Friday, July 28, 2017

clearwing thingamabob

Hummingbird clearwing. Photo by Lynne Davis

"Beware the Jubjub bird, and shun 
The frumious Bandersnatch! Wrote the master of Wonderland, Lewis Carroll.

OK. Don't look them up in your field guides. Such wonderous creatures are probably not there. Carroll loved to cobble together curiosities out of various other creatures.  

But this frumious creature was real. It wasn't a jubjub bird, but it did hover over the blossoms of Lynne Davis' lantana and drank eagerly. She emailed a photo. Oddly, it favored the yellow flowers to the pink or orange.

Birds and insects have more types of color-sensitive cones at the backs of their eyes. (We have three. They have five.) They see a wider range of colors than we do. The colorful world we see, must be a true wonderland to them. But why did it favor yellow?

The wings of the mystery hovercraft moved so fast, they were hard to see, and its behavior was much like a hummingbird, bobbing and weaving from flower to flower, but it was much too small to be a nectar-sipping bird.

The Jabberwocky thingamabob is a hummingbird in name only. It's a mimic, a hummingbird clearwing (Hemaris thysbe). A moth!
Yet, unlike most moths, the curious clearwings are active during the day but may also continue to fly into the evening, particularly if there’s a good source of nectar.

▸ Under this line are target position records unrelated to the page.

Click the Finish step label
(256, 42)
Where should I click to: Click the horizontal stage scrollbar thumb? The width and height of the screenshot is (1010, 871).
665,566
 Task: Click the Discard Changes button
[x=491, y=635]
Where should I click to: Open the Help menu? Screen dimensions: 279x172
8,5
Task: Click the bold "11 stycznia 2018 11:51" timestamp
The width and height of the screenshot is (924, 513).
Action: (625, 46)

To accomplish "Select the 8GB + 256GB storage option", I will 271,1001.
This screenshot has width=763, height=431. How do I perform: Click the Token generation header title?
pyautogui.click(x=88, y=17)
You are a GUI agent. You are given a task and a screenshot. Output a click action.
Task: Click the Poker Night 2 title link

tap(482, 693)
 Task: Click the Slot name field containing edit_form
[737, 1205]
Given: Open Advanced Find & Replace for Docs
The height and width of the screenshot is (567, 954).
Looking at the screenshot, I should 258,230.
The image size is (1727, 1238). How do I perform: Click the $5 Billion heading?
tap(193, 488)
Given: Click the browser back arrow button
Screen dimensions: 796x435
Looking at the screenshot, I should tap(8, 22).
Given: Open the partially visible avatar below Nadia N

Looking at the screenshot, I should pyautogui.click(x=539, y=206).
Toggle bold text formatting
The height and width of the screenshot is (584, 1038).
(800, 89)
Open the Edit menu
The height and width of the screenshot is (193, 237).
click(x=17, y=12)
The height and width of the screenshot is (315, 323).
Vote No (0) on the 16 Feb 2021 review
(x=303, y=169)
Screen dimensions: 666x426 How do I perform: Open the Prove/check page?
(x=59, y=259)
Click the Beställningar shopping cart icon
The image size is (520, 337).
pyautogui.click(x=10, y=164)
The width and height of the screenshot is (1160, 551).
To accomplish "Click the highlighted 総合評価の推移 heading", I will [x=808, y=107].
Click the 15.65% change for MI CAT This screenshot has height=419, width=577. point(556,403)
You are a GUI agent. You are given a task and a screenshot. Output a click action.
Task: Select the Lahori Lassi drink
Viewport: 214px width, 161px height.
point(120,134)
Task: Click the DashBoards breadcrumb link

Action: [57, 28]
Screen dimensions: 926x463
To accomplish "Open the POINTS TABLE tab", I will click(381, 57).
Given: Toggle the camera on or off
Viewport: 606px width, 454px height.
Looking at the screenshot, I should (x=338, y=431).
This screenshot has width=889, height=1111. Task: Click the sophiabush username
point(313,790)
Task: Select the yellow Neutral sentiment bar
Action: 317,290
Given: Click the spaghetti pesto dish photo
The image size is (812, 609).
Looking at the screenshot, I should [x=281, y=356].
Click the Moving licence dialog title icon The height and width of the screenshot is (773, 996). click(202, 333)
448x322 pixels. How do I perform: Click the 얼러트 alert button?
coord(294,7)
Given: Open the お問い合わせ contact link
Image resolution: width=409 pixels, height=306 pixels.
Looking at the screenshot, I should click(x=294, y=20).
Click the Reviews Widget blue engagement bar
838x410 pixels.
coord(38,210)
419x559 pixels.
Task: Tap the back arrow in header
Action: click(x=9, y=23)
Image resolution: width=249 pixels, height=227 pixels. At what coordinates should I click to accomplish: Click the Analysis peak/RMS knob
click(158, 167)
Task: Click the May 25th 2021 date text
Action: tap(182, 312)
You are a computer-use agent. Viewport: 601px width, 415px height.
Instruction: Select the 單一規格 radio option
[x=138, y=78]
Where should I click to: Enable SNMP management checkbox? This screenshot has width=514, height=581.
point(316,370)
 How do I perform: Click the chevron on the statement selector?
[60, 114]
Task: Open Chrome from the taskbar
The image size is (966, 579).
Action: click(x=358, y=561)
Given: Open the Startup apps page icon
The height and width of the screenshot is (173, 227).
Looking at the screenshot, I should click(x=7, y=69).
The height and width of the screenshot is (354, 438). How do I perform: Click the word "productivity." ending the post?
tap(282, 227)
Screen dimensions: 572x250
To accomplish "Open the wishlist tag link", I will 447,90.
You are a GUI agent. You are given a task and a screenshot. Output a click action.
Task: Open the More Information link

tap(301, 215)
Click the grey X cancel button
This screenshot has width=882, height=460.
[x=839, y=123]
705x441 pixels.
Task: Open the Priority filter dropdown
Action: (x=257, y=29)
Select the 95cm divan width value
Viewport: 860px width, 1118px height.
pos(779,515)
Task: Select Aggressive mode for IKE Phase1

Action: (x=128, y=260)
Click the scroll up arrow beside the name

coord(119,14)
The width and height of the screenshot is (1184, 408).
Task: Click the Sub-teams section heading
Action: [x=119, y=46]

But like all moths, clearwings go through metamorphosis: egg to caterpillar to cocoon to adult. The caterpillars feed on plants that include honeysuckle, viburnum, hawthorn, cherry and plums. The adult, small chunky moths resemble bumblebees but are often mistaken for hummingbirds because of their erratic flight patterns and nectar-sipping behavior.

Straight out of the cocoon, their forewings are covered with scales, but these are shed during their first flight, making the wings appear transparent. Why? The moth’s antennae are strongly clubbed, with small, re-curved hooks at the end, and their abdomens have yellow and black segments much like those of a bumblebee, while their bristly caboose ends resemble lobsters’ tails. 

"O frabjous day! Callooh! Callay!” She chortled in her joy! 

A very odd, higgledy-piggledy little chimera straight out of Carroll’s fantasy wonderland had visited Lynne's lantana. Oh, joy!